W 2008 roku spadła sprzedaż muzyki na jak dotąd dominujących nośnikach, czyli płycie CD i poczciwym winylu. Format mp3 zaczyna dominować niepodzielnie.


Sprzedaż empetrójek rośnie lawinowo w sklepach internetowych na całym świecie.


Niemniej proces ten szkodzi jakości muzyki, bo jak wiemy, mp3 to format stratny. Utwory skompresowane tracą na dynamice i wyrazistości dźwięku.


Niemniej zaskakującą informacją jest fakt, że w zeszłym roku sprzedaż czarnych płyt wzrosła.
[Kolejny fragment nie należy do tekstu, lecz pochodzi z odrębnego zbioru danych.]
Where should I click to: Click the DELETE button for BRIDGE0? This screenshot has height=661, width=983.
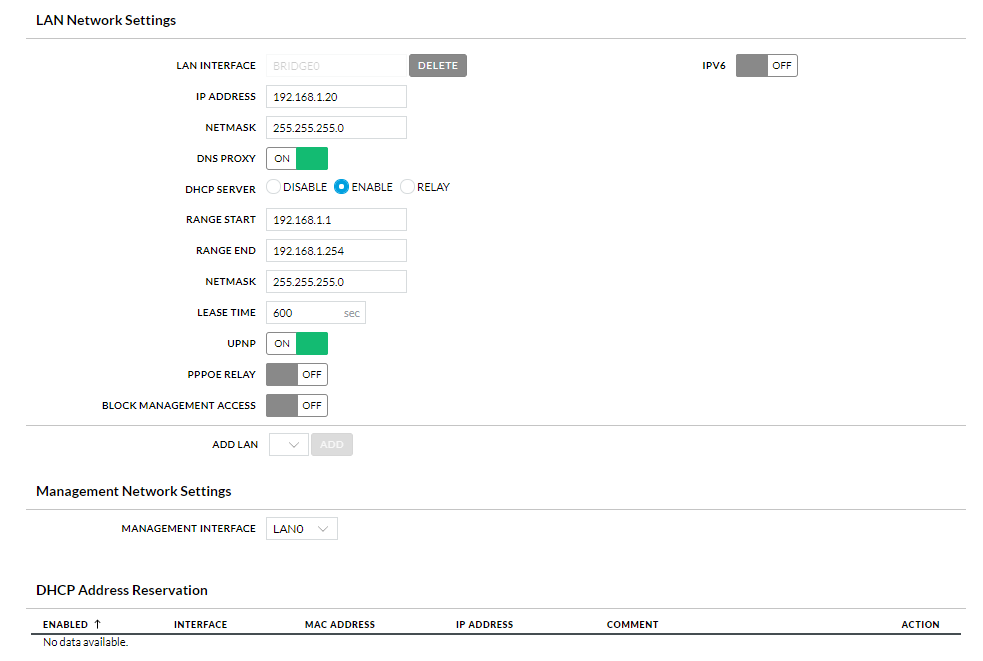tap(437, 66)
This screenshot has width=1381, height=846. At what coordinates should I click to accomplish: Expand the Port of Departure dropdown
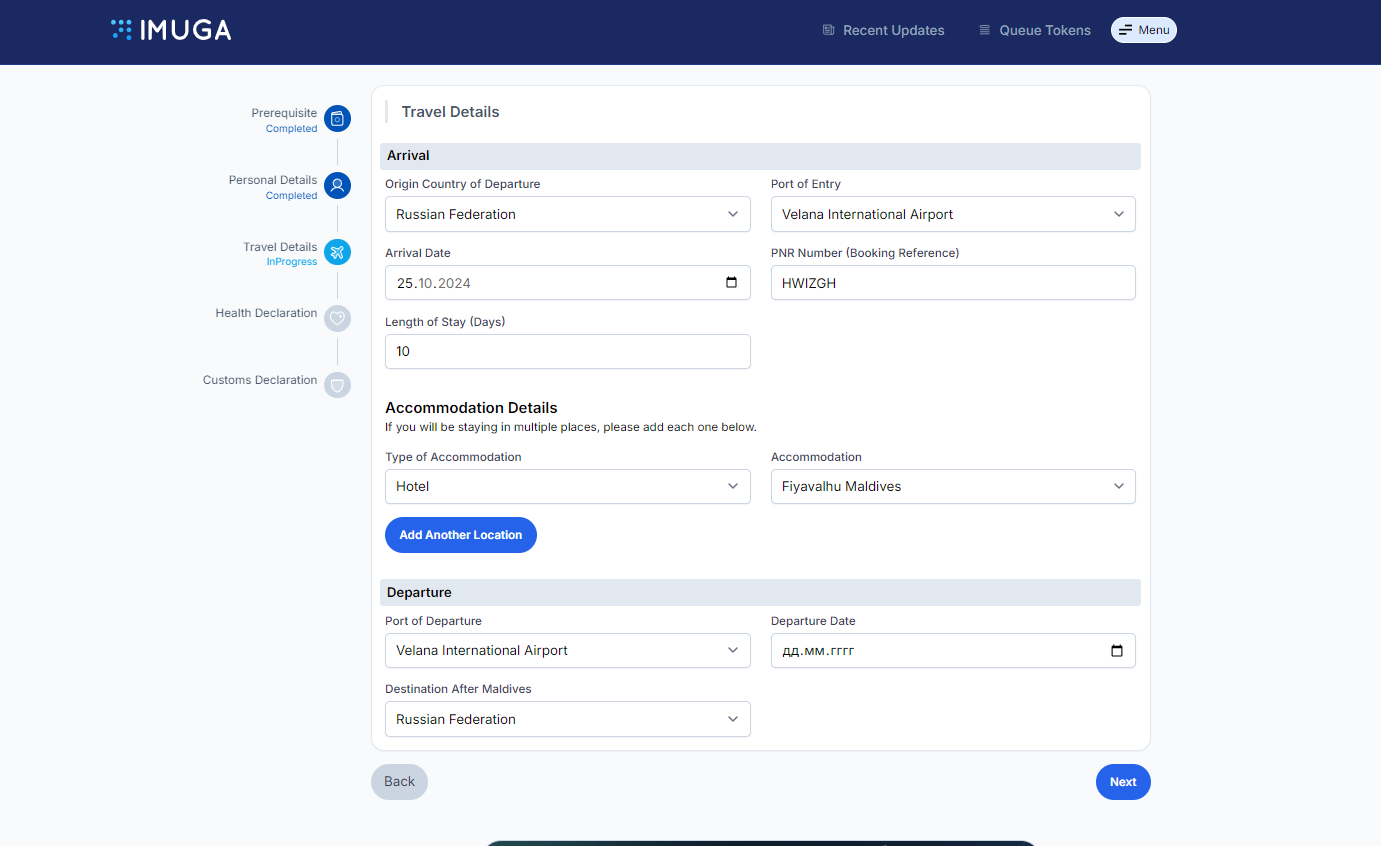click(567, 651)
W latach 2006-2007 liczba sprzedanych winyli wzrosła dwukrotnie, z 900 000 do prawie dwóch milionów.


Sprzedaż CD spada na łeb na szyję, natomiast sprzedaż albumów w formacie mp3 wzrosła dwukrotnie, jednak w tym przypadku mówimy o znacznie większych liczbach: z 32,6 do 65,8 miliona.


Dwie trzecie płyt winylowych zostały wyprodukowane przez małe, niezależne wytwórnie, a koneserów charakterystycznego, „ciepłego” brzmienia i audiofili przybywa.


Nowe pokolenie, w przedziale 13-24 lata, wychowujące się od urodzenia w rzeczywistości cyfrowej tęskni za analogowym dźwiękiem i specyficzną formą odtwarzania. Przykładem na rosnącą popularność tego nośnika może być Rainbo Records.


Na początku lat 90., kiedy to płyta CD zaczęła podbijać rynek wytwórnia ta sprzedawała ok. 6-9 tysięcy egzemplarzy, natomiast obecnie label tłoczy ok. 25 tysięcy sztuk.
Posiadanie kolekcji płyt, która określa osobowość kolekcjonera i jest niejako jego muzyczną wizytówką staje coraz bardziej popularne i modne.